Gather each line of the items below that contains the string "height".

● Provided records

★ ★ ★ ★

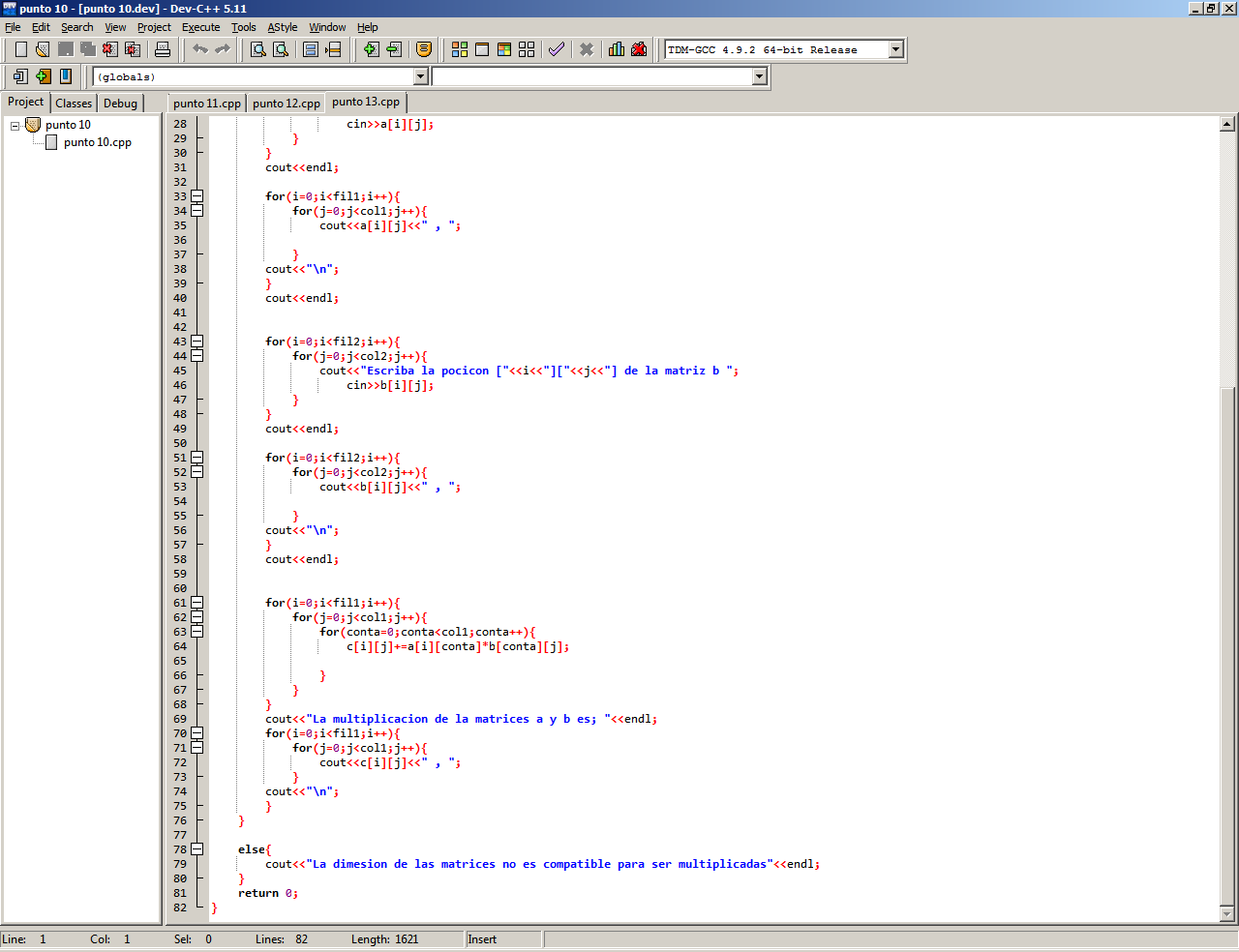Click the Compile icon with four colored squares
This screenshot has width=1239, height=952.
pos(460,49)
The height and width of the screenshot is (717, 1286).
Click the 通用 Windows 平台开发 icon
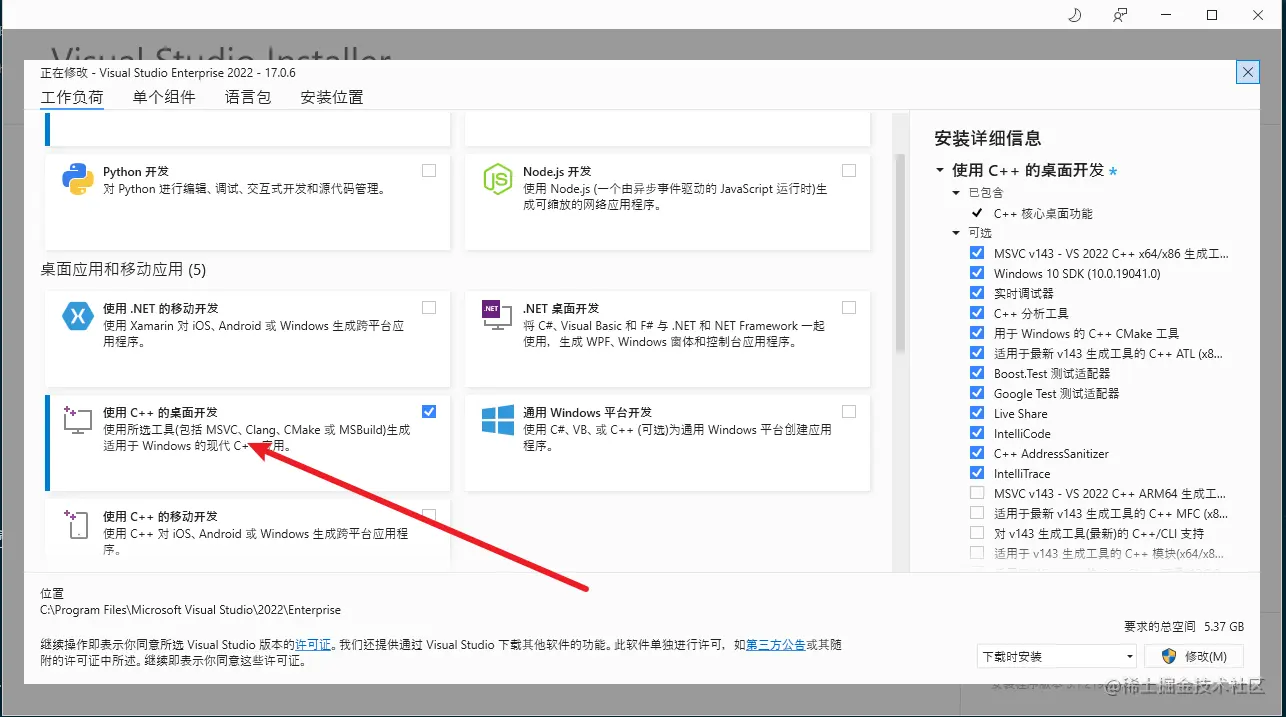pyautogui.click(x=497, y=421)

★ ★ ★ ★

● Exercise solution
This screenshot has width=1239, height=952.
The height and width of the screenshot is (717, 1286).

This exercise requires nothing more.